Da, mich Streber auch keiner so wirklich leiden konnte, fanden wir zusammen.
'Wir gegen den Rest der Welt' hieß es von da an.

„Du Kayden, wenn Shehu weg ist, können wir wieder richtig einen drauf machen, ganz so wie in alten Zeiten, an einem besseren Ort...", begann Jesse den ersten Satz, seiner von nun an nicht enden wollenden Lobeshymne über Kalifornien. Er vermisste seine Heimat, aber Kayden hielt ihn hier und er tat es wegen mir.

„Ihr seid alle so alt geworden. Diese Treffen hier werden immer seltener und langweiliger", warf mein Bruder belanglos in die Runde, als Jesse seinen Vortrag kurz pausierte. Leider sprach er damit eine unschöne Tatsache aus. Die Schicht- und Wochenendarbeit forderte seine Tribute. Das Leiden der Menschheit schlief nie und so auch die Polizei. Früher hatten wir uns jeden Freitag hier getroffen und so viel Bier getrunken, bis alle in Unterwäsche ins Wasser gerannt sind. Die unbeschwerte Jugend war vorüber.

Sie endete für mich an dem Tag, als eine kriminelle Bande meinen Bruder und mich überfallen hatte.
Er geht, wenn wir hier fertig sind. Also beweg deinen hübschen Arsch zur Straße und warte dort auf ihn." Ich hörte die Stimme dieses Mannes als Flüstern direkt vor meinem Ohr. Erschrocken sprang ich auf.
„Muss nur kurz mal wo hin", beendete ich das Starren meiner Freunde und ging in Richtung Meer. Sollte das Rauschen meine Ängste erneut davon spülen. Das tat es doch immer.

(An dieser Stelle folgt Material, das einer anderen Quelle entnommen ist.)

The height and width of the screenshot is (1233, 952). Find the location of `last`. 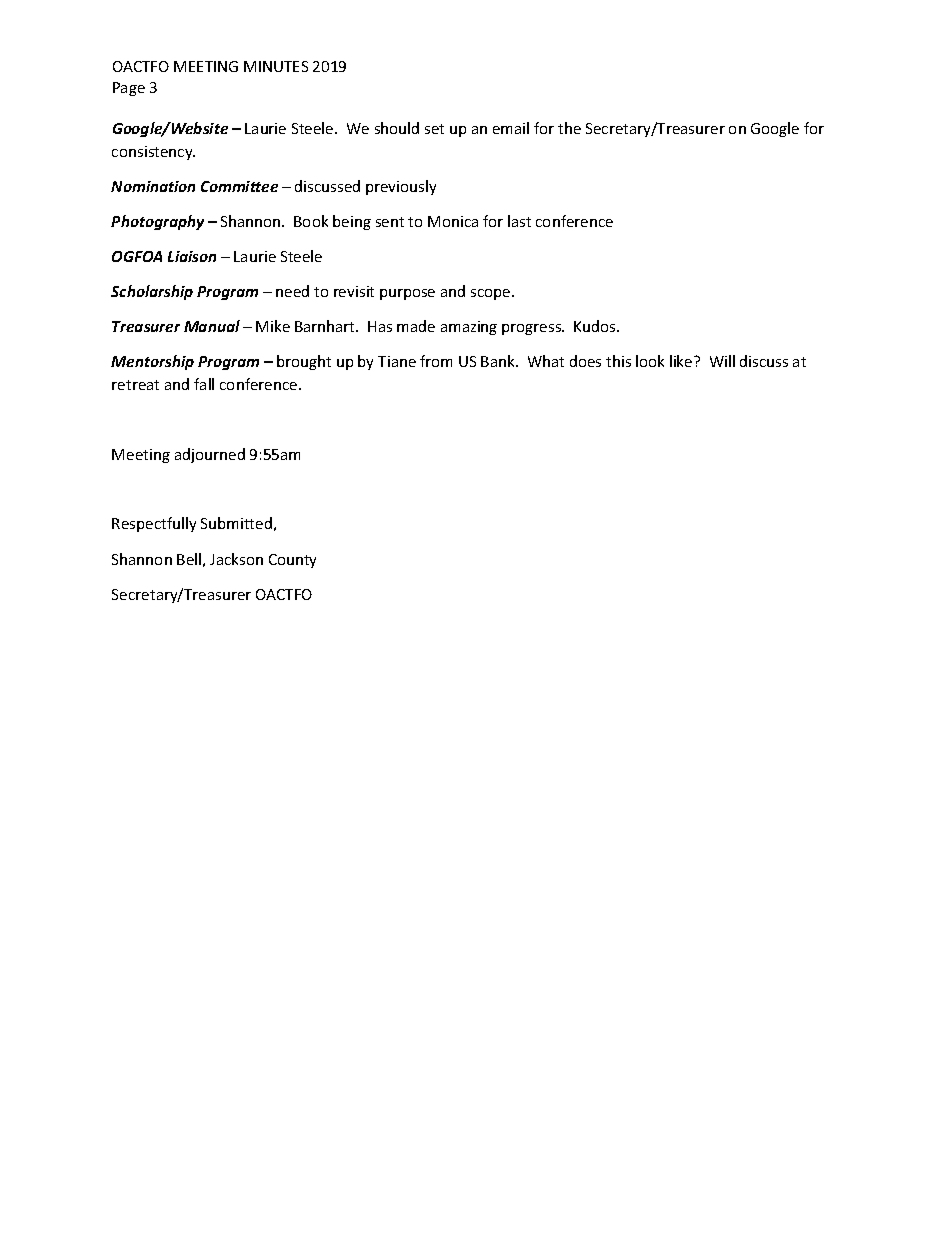

last is located at coordinates (519, 221).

Allein der Glanz trennte die Schwärze des Himmels von dem des Wassers. Oben glänzten die Sterne und unten die Wellen. Und dazwischen schoben sich Augen, die beides inne hatten.
Wer war dieser Mann, den meine Gedanken vor mir versteckten?
„Alles in Ordnung, Schwesterherz?"
Ich drehte mich, um seinem so seltenen Lächeln zu begegnen. Meine Arme fanden um meinen zierlichen Körper, der mich gleichzeitig zweifeln ließ. Wer würde mich ernst nehmen?
Die kleine Frau mit dem runden Mondgesicht, die schon einmal auf die Fresse bekommen hat. Instinktiv fand meine Hand die Narbe.

„Ich habe Angst", gab ich zu. Ardian näherte sich und legte seine Arme schützend um mich.
„Sie werden lernen, dich zu fürchten." Ich schmunzelte zufrieden in seine Brust. So rührende Worte hatte ich von meinem Bruder nicht erwartet. Es gab ihn noch, den Jungen, der sich um seine Familie sorgte, dem nicht alles egal war.

„Leute, da hinten gibt's eine Runde Gruppenkuscheln!", schrie meine beste Freundin und kurz darauf, spürte ich immer mehr Hände, die mein Herz bis in den Himmel katapultierten.